Billet d’humeur : Gentleman comme pas un

Par Hélène Gingras
Billet d’humeur : Gentleman comme pas un
Michel Louvain (Photo : Gracieuseté - Jocelyn Michel)

Quel souvenir garderez-vous de Michel Louvain?

C’est un pan de mon enfance qui m’est venu en mémoire cette semaine. Ma mère l’a toujours ADORÉ. D’aussi loin que je me souvienne. D’un amour inconditionnel. Mes premières pensées ont d’ailleurs été pour elle. Pour la peine qu’elle devait ressentir.

Personne n’avait le droit de parler contre SON chanteur. Ses 33 tours sont parmi les seuls à avoir tourné dans la maison avec ceux de Ginette Reno. Exception faite de l’album de Michel Fugain et du Big Bazar.

J’y pense et je me demande si ma mère n’a pas encore un poster de Michel Louvain dans sa salle de couture. Tiré à quatre épingles comme toujours. Souriant d’un sourire sincère.

Il y a pratiquement un an, j’ai eu la chance de l’interviewer. Pour la première fois. Dans le cadre d’un article portant sur son amour pour la Ville de Brossard. Mais aussi de la Rive-Sud. Mes collègues de travail qui avaient eu la même occasion m’en avaient tous parlé en bien. Comme quoi il était excessivement gentil. Exactement comme on l’entend sur toutes les tribunes en son hommage depuis plusieurs jours.

Je me souviens d’avoir commencé l’entrevue téléphonique en lui disant que ses chansons avaient bercé mon enfance. Que ma mère n’en reviendrait pas que je lui raconte que je lui avais parlé. L’entrevue avait duré une bonne vingtaine de minutes. Je me rappelle qu’il trouvait la pandémie difficile. De devoir rester isolé à la maison. Lui qui avait prévu remonter sur scène pour une série de spectacles. J’avais d’ailleurs eu une paire de billets pour son passage à l’Étoile du Dix30. Je me réjouissais à l’idée d’en faire la surprise à ma mère.

Avant même que je raccroche, j’étais tombée sous son charme. Tant il était gentil et accessible. Mais généreux surtout. De son temps et de ses réponses. Préoccupé par le fait de me donner assez d’informations pour mon article. À plusieurs reprises, il s’en était préoccupé.
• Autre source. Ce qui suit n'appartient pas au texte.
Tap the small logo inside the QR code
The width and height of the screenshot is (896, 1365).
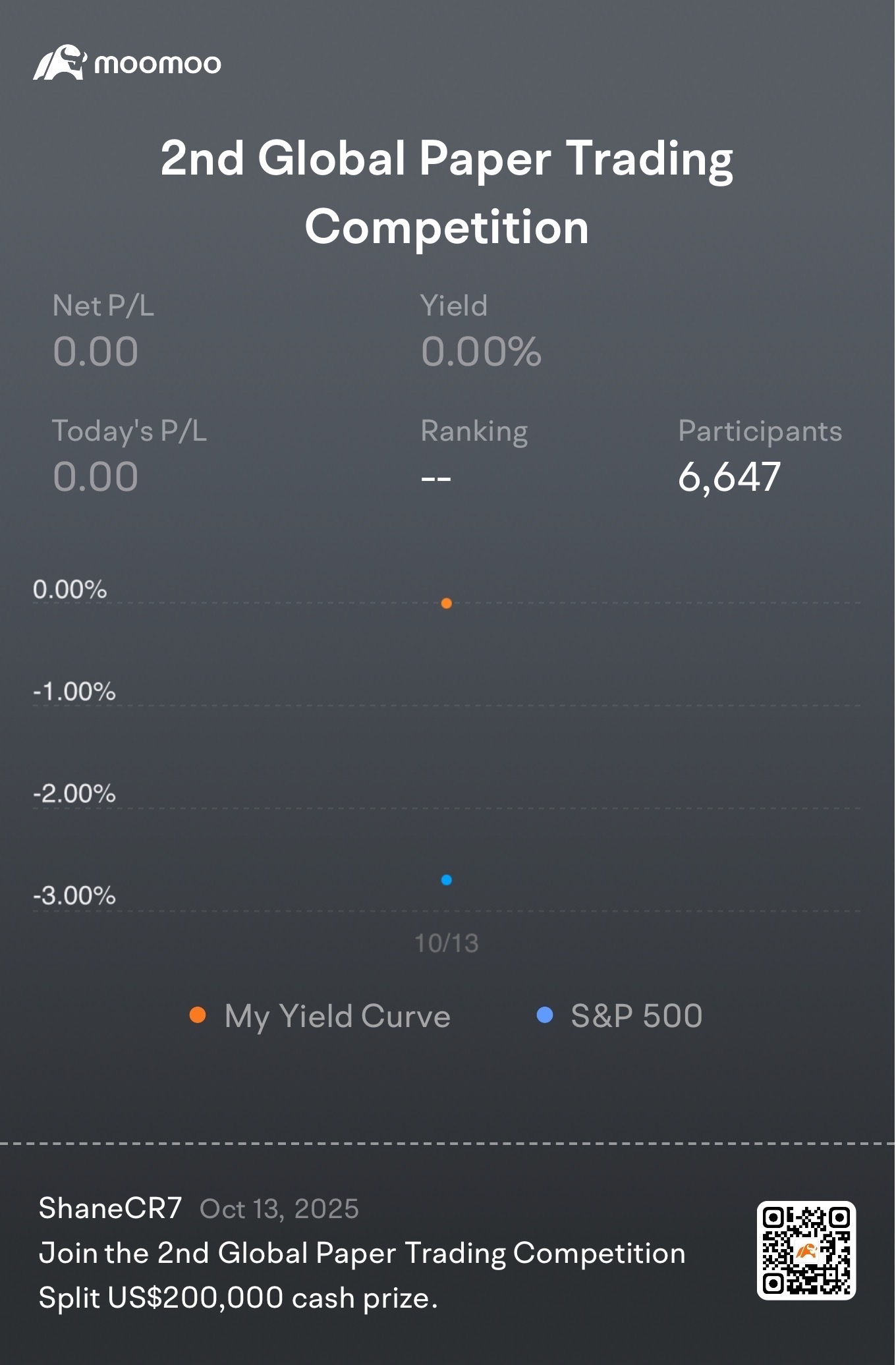tap(806, 1250)
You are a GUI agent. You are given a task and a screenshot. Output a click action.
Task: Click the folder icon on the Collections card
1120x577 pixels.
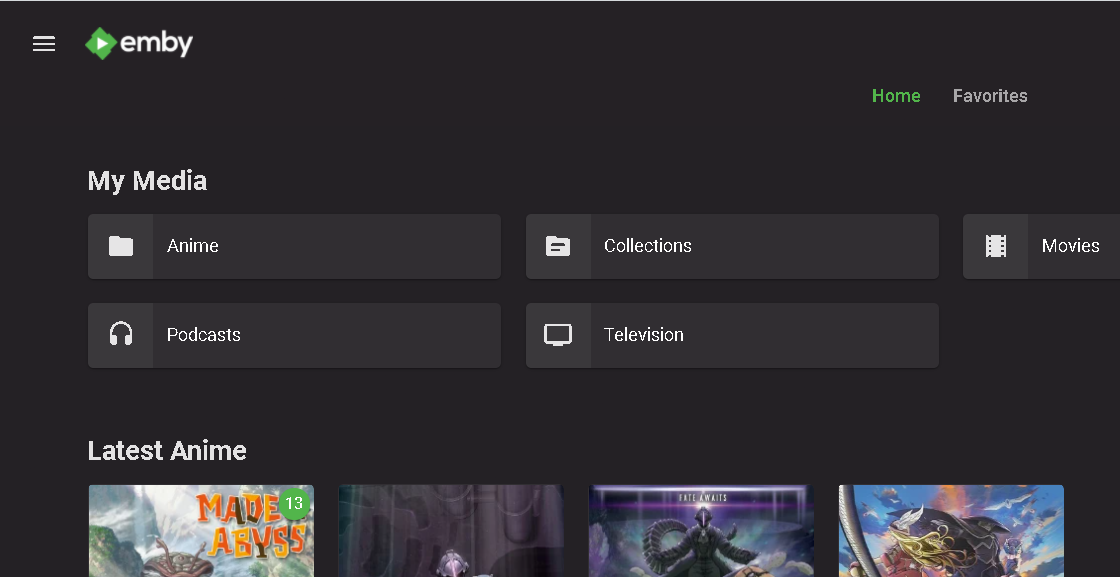(558, 245)
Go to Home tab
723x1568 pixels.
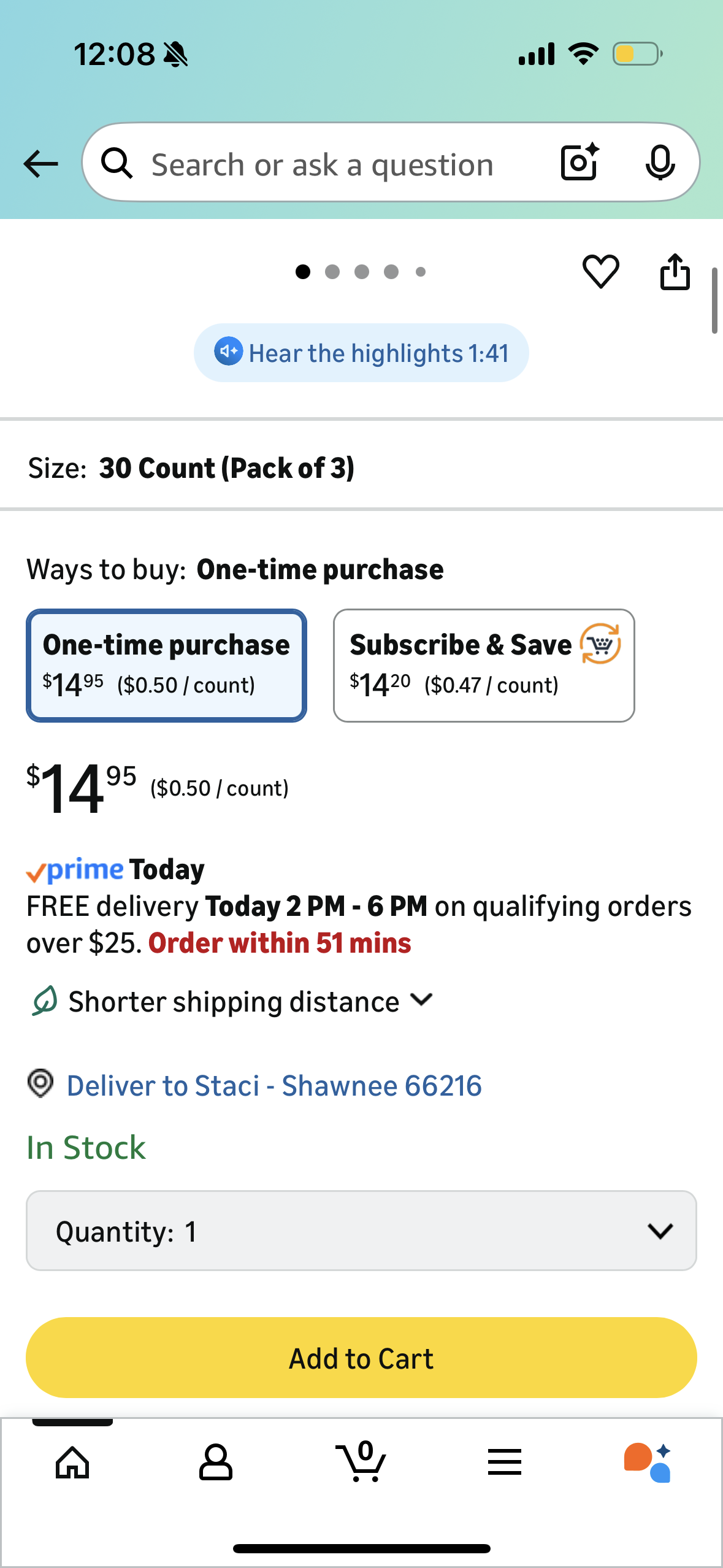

Y compris avant de raccrocher. Jamais un artiste n’avait montré une telle prévenance, un tel souci, envers mon travail.

«Il faut trois générations pour faire un gentleman.»

-Jacques 1er

C’était du Michel Louvain à l’état pur m’avait expliqué ensuite sa gérante. Celle à laquelle il était resté fidèle. Un être vrai et sensible. Tourné vers les autres. Hautement bienveillant et humain. Respectueux de tous. En dépit du succès et des 50 ans de carrière.